Israel suspects dozens were part of global money laundering ring
An Israeli investigation has raised allegations that citizens conspired to run a very large-scale money laundering network using a range of methods to conceal trails of cash, Channel 2 reported on Tuesday.
Investigators have reportedly questioned hundreds of people regarding the laundering of some $200 million, which allegedly involved participation by both Israelis living in their home country and those abroad.
Investigators believe suspects used a variety of methods, including moving funds between different countries; false registration of transactions, invoices, and supporting documents; transfer of funds via various organizations in Israel and abroad; and use of currency service providers.
Dozens of people are to be indicted. Investigators began detaining suspects in September 2014 and apparently believe they now have sufficient evidence to file charges.
Fifteen ultra-Orthodox men were arrested in connection with the investigation in October. Police suspect that some of those involved in the scheme took black money from dubious financial transactions while spending time abroad, especially in the United States, France, the Netherlands, and Belgium.

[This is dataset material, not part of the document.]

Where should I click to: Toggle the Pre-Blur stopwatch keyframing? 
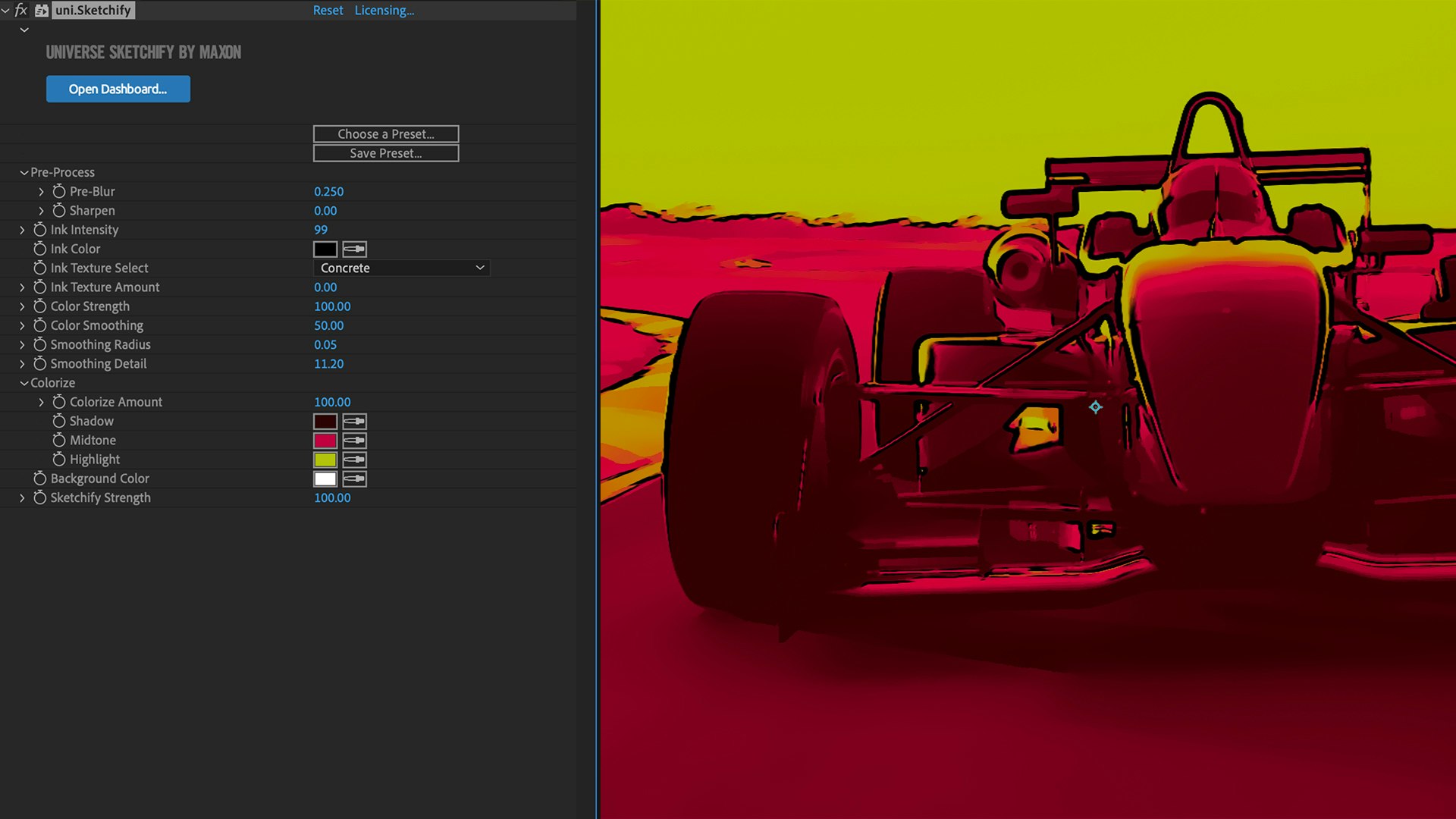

The report further said that investigators suspect those involved committed a number of fraud and forgery offenses, as well as tax evasion.

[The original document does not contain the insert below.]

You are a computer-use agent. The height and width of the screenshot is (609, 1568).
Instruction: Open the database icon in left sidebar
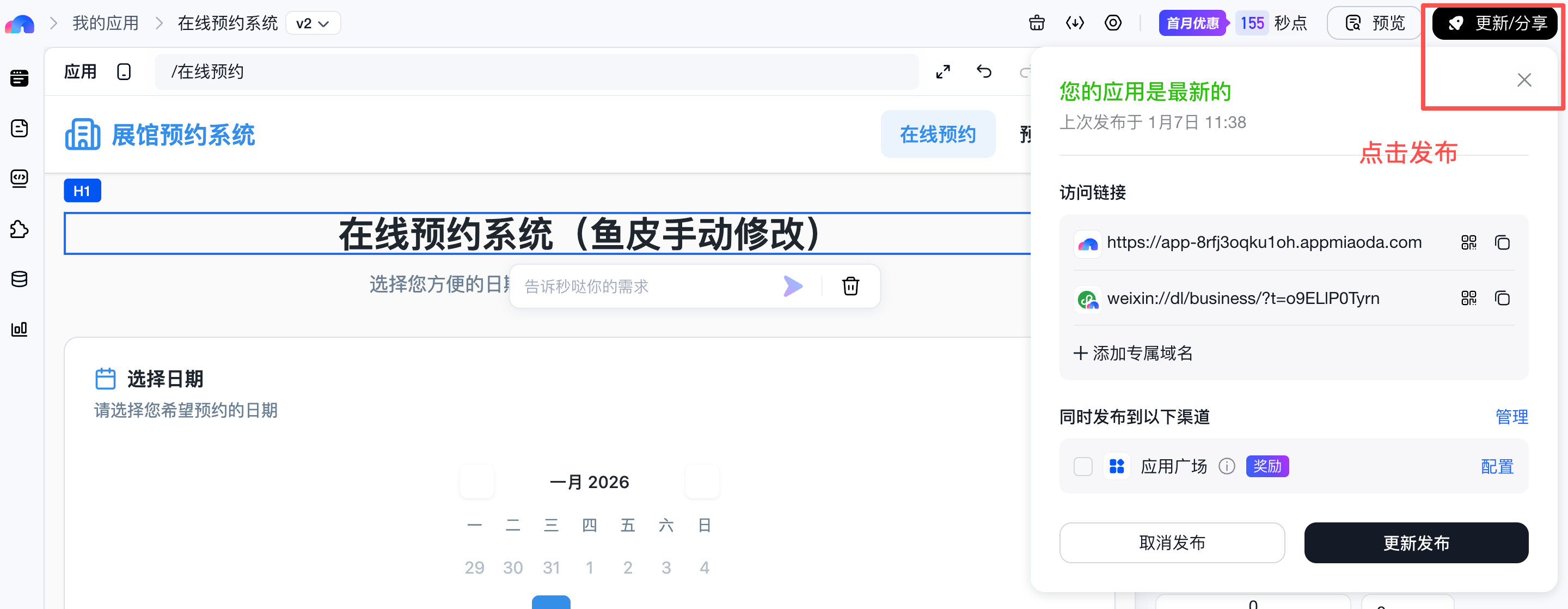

News of the investigation emerged just a couple of weeks after a massive leak of 11 million documents from Panama based law firm Mossack Fonseca showed how the world’s elite, including 72 current or former heads of state, have been hiding billions of dollars in assets.
According to Israeli media reports, the names of 600 Israeli companies, including two of the three major Israeli banks — Bank Leumi and Bank Hapoalim — were contained in the documents. Some 850 shareholders were also named as holders of accounts in the tax haven.